En ces jours de Pâques, grand-mère avait décidé d’ajouter quelques courses à sa liste habituelle. D’abord elle récupéra avec l’accord des propriétaires, quelques fleurs sauvages dans la cour du volailler. C’était tenu par 2 femmes. Au cou de chacune d’elle pendait par une fine cordelette, un tablier bleu, à poche ventrale qui dû un jour être immaculé. Dans cette cour, vaquaient librement en caquetant, une basse-cour disparate comportant une majorité de poules et quelques coqs, pintades et oies, au fond avant un jardin que l’on devinait abandonné au travers d’une porte branlante et ajourée, dans le reste de l’enclos se trouvait plusieurs remises dont l’une était la résidence des lapins. La vente se faisait dans une petite pièce aux murs qui ont dû être peints en gris un jour, au centre de la pièce pendait du plafond une malheureuse ampoule nue sous un abat-jour en opaline blanche, constellé de chiures de mouches, qui devait dispenser aux heures sombres une pâle lumière. Adossées au mur de gauche, quelques cages contenaient de gros lapins destinés pour quelques pâtés ou civets. L’odeur fade de la pièce, prenait à la gorge mais n’incommodait pas le moins du monde, les 2 fermières. La fenêtre aux vitres translucides ne devait pas s’ouvrir en tous cas je ne l’ai jamais vue ouverte. Cette pièce exiguë où se faisait la vente, comportait une table bancale, sur laquelle trônait une balance calée par des coins en bois sales et au milieu, dans un couffin d’osier, les œufs frais du jour comme l’indiquait une parfaite écriture manuscrite aux pleins et déliés, aux boucles harmonieusement étudiées. Les œufs avaient pour la plupart une coquille blanche, certains une coquille ocre plus ou moins foncée, quelquefois mis à part, de gros œufs blancs d’oie.

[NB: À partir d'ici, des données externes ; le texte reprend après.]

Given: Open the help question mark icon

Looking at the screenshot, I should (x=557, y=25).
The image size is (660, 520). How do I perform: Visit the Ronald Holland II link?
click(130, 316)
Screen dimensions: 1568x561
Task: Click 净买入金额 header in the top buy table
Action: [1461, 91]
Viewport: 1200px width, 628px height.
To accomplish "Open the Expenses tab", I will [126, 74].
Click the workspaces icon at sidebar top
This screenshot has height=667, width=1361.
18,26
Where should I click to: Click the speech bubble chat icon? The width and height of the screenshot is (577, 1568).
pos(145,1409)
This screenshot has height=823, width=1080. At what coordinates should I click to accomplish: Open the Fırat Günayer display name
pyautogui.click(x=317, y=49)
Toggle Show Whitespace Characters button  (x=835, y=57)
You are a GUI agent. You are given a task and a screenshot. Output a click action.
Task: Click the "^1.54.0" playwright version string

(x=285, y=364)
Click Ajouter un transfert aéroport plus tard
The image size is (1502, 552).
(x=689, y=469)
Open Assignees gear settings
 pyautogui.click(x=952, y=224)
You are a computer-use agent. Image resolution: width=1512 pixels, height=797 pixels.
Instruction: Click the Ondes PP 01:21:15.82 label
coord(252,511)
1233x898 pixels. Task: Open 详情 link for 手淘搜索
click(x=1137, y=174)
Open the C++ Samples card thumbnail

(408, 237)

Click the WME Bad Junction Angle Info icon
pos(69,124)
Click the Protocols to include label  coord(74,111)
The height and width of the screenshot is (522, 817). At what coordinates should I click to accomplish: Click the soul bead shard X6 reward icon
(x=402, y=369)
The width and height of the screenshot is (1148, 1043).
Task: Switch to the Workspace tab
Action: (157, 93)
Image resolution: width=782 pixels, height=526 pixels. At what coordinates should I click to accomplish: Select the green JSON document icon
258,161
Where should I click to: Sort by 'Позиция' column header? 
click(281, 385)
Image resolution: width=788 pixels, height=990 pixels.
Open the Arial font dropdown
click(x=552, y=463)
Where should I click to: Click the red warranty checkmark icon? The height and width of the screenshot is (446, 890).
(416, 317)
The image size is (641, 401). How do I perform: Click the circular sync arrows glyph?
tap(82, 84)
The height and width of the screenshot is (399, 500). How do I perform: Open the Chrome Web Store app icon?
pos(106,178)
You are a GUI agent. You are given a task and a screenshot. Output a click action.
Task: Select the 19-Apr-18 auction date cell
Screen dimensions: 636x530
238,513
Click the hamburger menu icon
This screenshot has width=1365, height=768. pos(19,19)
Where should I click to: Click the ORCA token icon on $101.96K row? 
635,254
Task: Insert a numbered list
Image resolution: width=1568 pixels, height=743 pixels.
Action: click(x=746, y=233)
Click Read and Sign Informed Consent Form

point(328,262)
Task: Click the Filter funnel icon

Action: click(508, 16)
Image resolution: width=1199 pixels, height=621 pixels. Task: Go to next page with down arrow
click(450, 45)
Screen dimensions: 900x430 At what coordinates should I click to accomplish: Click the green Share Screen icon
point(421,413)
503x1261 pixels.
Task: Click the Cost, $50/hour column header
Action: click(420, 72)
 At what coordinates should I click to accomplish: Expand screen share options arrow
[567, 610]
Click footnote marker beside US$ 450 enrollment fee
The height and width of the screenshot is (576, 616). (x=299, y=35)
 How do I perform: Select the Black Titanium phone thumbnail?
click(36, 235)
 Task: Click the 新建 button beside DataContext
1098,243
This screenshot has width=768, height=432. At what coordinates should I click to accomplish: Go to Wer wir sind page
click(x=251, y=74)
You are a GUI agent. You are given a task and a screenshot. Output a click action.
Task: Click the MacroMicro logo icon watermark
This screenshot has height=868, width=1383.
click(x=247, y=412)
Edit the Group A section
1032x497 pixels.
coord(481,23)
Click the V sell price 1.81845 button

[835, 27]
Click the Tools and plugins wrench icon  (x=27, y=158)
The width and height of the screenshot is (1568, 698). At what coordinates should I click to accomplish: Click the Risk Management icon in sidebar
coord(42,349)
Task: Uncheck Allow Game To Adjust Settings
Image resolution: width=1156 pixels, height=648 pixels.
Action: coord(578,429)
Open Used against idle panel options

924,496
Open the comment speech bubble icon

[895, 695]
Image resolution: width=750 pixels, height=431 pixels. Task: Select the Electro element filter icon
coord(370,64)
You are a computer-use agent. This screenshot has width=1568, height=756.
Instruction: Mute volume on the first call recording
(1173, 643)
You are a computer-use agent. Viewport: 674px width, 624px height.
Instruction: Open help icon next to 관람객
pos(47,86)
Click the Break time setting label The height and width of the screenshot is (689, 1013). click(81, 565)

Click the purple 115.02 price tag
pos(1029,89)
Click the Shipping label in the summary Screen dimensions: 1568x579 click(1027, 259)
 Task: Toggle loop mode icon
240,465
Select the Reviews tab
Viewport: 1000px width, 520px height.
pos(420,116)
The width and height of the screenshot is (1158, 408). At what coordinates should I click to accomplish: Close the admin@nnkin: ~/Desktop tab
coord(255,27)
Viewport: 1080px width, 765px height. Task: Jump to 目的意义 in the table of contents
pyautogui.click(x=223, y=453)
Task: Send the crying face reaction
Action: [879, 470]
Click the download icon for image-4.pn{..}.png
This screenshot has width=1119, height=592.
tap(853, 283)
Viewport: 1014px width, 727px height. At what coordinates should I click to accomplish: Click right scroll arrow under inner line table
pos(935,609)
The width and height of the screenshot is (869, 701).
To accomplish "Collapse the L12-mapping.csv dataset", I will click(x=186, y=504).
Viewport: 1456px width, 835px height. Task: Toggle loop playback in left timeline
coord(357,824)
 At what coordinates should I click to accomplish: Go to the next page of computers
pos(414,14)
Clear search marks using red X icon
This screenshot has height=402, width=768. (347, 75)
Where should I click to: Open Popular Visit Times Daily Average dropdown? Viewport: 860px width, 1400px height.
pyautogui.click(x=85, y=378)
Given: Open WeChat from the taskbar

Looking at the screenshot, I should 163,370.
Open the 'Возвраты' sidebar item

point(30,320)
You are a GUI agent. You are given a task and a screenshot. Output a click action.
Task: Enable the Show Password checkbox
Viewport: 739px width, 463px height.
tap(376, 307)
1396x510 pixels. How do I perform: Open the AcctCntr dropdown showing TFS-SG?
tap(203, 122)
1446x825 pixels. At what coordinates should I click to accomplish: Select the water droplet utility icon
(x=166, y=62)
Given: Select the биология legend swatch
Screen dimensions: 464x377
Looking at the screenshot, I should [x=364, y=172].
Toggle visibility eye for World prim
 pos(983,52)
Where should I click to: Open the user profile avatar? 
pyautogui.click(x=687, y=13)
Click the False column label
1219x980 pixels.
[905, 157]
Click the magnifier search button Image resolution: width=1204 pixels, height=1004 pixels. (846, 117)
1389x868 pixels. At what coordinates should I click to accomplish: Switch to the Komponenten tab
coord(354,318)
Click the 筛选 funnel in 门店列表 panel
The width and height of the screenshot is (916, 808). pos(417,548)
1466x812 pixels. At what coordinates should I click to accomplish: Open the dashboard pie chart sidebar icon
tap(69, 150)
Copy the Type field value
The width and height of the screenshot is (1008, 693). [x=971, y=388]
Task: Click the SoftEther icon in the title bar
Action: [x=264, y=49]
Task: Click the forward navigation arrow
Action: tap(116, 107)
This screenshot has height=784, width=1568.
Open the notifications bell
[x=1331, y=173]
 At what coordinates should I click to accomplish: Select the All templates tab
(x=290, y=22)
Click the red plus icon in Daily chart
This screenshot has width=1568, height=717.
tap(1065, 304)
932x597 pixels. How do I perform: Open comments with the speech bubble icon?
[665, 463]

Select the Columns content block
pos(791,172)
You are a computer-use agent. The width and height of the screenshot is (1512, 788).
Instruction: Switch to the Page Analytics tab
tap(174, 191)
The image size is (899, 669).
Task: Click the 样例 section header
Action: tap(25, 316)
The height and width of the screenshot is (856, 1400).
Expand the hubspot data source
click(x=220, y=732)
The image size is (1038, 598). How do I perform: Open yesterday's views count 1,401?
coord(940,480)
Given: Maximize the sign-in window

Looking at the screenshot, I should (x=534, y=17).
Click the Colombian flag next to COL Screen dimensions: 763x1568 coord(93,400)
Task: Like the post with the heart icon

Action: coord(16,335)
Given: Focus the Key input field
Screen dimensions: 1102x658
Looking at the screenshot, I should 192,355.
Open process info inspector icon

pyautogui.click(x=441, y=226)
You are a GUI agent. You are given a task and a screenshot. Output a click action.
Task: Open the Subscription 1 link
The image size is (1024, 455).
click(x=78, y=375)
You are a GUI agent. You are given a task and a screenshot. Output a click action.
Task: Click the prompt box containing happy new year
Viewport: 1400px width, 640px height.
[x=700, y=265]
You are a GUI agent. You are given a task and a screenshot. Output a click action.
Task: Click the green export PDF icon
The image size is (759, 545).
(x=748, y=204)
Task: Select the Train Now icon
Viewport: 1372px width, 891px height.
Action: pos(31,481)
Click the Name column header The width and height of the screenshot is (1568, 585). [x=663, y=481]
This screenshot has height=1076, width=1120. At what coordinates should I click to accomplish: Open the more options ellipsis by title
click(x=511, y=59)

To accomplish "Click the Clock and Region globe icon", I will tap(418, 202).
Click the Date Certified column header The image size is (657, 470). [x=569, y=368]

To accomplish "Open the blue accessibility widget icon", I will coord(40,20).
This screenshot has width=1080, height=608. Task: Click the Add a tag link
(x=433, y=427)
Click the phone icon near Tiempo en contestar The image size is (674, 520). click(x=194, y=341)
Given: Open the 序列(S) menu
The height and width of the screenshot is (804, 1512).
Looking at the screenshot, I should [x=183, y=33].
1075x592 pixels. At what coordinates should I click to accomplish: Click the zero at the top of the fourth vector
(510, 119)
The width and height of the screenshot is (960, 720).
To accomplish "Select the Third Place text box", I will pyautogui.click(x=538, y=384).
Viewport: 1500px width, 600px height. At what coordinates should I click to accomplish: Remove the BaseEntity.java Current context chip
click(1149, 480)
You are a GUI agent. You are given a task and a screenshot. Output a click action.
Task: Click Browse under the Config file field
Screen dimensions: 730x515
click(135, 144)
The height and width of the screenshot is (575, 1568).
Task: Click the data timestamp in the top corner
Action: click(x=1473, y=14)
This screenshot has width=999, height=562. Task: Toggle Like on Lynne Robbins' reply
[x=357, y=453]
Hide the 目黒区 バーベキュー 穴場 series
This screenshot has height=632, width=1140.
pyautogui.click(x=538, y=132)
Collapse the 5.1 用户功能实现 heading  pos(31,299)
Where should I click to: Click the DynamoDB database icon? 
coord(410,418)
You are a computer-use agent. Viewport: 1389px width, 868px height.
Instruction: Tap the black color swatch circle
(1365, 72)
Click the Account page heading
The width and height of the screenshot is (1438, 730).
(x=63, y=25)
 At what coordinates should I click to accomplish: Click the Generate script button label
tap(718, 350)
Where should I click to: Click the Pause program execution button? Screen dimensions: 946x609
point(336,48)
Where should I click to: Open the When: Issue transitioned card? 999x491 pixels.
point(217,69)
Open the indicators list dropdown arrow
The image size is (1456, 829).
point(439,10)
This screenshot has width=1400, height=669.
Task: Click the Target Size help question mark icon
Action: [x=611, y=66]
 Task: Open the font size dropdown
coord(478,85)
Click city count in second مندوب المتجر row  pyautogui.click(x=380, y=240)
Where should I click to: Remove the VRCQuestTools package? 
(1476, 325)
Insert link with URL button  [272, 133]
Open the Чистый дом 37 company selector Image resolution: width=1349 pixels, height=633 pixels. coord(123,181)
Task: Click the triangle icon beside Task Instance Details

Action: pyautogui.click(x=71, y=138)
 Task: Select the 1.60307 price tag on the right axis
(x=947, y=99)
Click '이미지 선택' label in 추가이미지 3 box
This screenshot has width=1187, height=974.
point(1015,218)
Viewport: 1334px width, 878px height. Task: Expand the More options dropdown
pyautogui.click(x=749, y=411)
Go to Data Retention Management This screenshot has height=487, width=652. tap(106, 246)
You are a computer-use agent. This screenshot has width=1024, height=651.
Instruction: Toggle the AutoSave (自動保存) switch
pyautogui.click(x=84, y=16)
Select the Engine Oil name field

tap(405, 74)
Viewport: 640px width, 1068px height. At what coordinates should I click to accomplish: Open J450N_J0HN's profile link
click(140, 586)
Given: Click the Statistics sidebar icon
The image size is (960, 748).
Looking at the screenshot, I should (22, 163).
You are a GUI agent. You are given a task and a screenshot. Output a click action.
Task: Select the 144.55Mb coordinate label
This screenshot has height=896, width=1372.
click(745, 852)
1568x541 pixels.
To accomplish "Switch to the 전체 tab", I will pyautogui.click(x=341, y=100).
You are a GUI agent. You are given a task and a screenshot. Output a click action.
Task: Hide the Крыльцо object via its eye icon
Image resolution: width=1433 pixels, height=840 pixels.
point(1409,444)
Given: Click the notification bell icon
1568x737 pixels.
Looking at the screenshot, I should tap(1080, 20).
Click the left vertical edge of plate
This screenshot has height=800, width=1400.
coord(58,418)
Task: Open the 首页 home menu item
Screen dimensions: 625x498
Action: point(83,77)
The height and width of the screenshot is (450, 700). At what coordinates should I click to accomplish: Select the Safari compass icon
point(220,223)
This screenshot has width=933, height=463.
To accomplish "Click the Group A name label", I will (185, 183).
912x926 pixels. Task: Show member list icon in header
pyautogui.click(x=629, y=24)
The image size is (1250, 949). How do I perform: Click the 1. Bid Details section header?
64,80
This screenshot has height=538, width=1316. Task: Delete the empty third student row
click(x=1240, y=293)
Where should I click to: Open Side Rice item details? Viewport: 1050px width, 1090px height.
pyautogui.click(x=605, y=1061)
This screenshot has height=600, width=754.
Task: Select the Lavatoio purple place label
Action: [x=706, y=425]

En ces jours de Pâques, grand-mère avait décidé d’acheter des œufs et quel ne fut pas mon étonnement de voir dans la corbeille des œufs de différentes couleurs. Bien sûr j’ai eu droit par une des propriétaires « oh c’est à cause des poules qui ont mangé de la couleur » asséné avec un grand rire.
La famille non pratiquante ne nous avait, mon frère et moi, jamais affranchi sur les rituels liés aux religions, aussi ne connaissions nous pas la coutume de Pâques, des œufs colorés. Ce n’est que rentré à la maison que grand-mère nous initia à la coloration naturelle des œufs. J’ai récemment retrouvé cette recette que je vous communique :
- Pour du rose / rouge : du jus de betterave
- Pour du marron clair / mordoré : des pelures d’oignon
- Pour du bleu : du chou rouge
- Pour du vert : des épinards frais
- Pour du marron foncé : du café infusé
D’abord faire cuire les oeufs pendant 5minutes ensuite :
- Placer l’ingrédient correspondant à la couleur de votre choix dans une casserole. Prendre une casserole plus ou moins grande en fonction du nombre d’œufs qui y seront teints. Ajouter les œufs et recouvrir d’eau. Porter à ébullition et laisser mijoter pendant 20 minutes.
- Après 20 minutes, retirer délicatement les œufs de la casserole à l’aide d’une écumoire et les placer dans un pot ou un bocal résistant à la chaleur. Couvrir les œufs avec le liquide de teinture, ajoutez du vinaigre blanc, environ une cuillère à soupe pour 25 cl, et laisser refroidir et reposer à température ambiante pendant au moins 4 heures (ou toute la nuit). Plus les œufs tremperont longtemps dans le bain de teinture, plus leur couleur sera intense.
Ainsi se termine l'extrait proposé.